Cannabis Is Not Solution to Opioid Crisis.
Opioid addiction is now a qualifying condition for medical marijuana in New York, Pennsylvania, and New Jersey. The majority of states already approve cannabis as an alternative to opioids for managing chronic pain. But the evidence for cannabis as an effective pain management tool is limited—and research suggests using cannabis for opioid addiction treatment may be harmful, according to a new viewpoint co-authored by a School of Public Health researcher.
“If cannabis is recommended medicine, it should be held to medical standards,” wrote Richard Saitz, professor of community health sciences, and Keith Humphreys of the Veterans Affairs Health Services Research and Development Center at Stanford University, in JAMA.
“Cannabis and cannabis-derived medications merit further research, and such scientific work will likely yield useful results,” they wrote. “This does not mean that medical cannabis recommendations should be made without the evidence base demanded for other treatments.”

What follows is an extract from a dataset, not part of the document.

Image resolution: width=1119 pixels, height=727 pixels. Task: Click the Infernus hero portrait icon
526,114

There is some evidence for cannabis alleviating neuropathic pain, Saitz and Humphreys explained, but that evidence is weak, and there is insufficient evidence for other types of pain. When it comes to substituting cannabis for opioids for pain management or even using cannabis to treat opioid addiction, they wrote, the evidence is even weaker.

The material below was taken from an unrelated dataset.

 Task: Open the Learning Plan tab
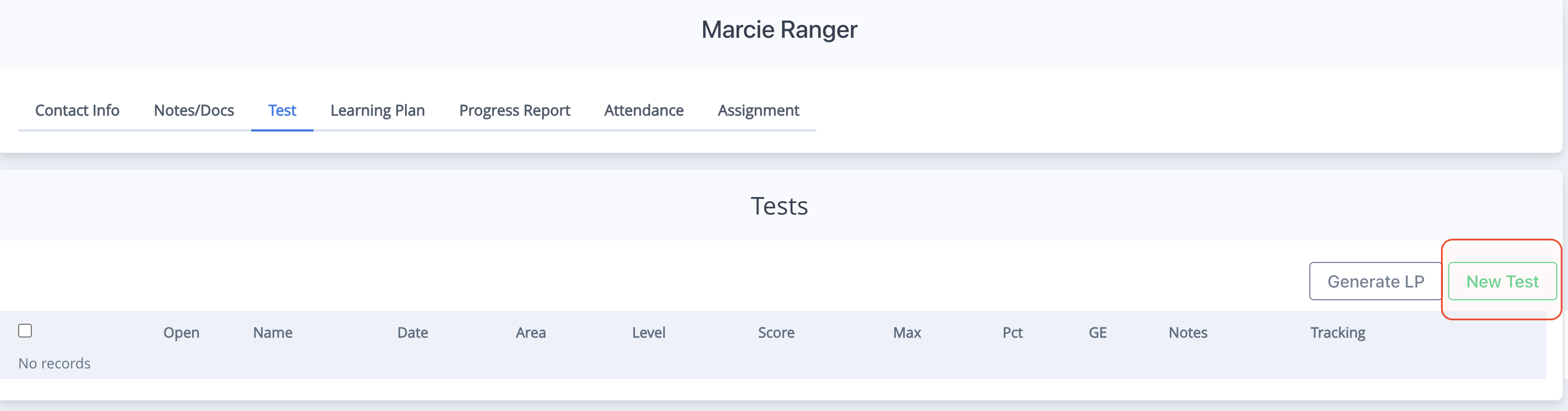(377, 110)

So far, the evidence in support of replacing opioids with cannabis is based on patient surveys, and on reports that states with legalized medical marijuana have fewer opioid overdose deaths than expected. But “correlation is not causation,” Saitz and Humphreys wrote, explaining that these reports do not account for other differences between states, such as Good Samaritan laws, incarceration practices, and the availability of evidence-based addiction treatment and naloxone.
The largest prospective study of cannabis as a substitute for opioids followed a cohort of 1,514 patients with chronic pain who had been prescribed opioids. In that study, researchers saw more subsequent pain in the patients who used cannabis—and no reductions in prescription opioid use. “There was no substitution,” Saitz and Humphreys wrote. “Rather, cannabis was simply added to the mix of addictive substances taken by patients with pain.”

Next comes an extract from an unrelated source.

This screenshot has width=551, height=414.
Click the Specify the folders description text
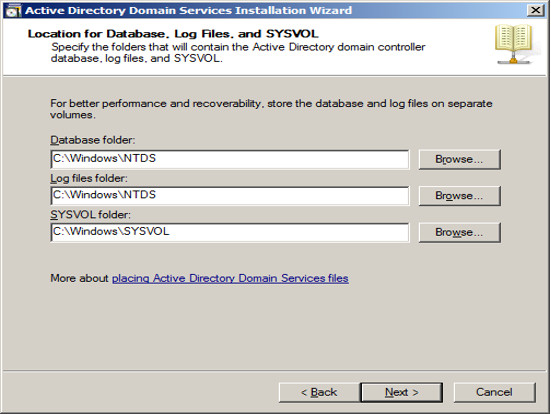(238, 52)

Research has also pointed to the potential dangers of prescribing cannabis to treat opioid use disorder. “To date, no prospective evidence, either from clinical trials or observational studies, has demonstrated any benefit of treating patients who have opioid addiction with cannabis,” Saitz and Humphreys wrote.
The only individual-level analysis, which used a nationally-representative sample of 57,146 people, found medical cannabis use was associated with more use and misuse of prescription opioids, they wrote.
That anyone would suggest an unproven treatment when proven ones exist “reflects the fact that people with opioid addiction are stigmatized,” Saitz and Humphreys argued. “No comparable provision has been made for other chronic diseases.”
Instead of looking to as-yet unproven medical marijuana to fix the opioid crisis, they argued for the treatments and efforts that are proven, but underutilized. Methadone and buprenorphine are proven treatments for opioid use disorder but are underprescribed, they wrote, while previous research has shown several nonopioid painkillers and non-medication treatments are effective.
Until there is convincing evidence that cannabis can replace opioids for chronic pain and even treat opioid use disorder, Saitz and Humphreys wrote, encouraging patients to use cannabis instead of proven treatments “would be irresponsible.”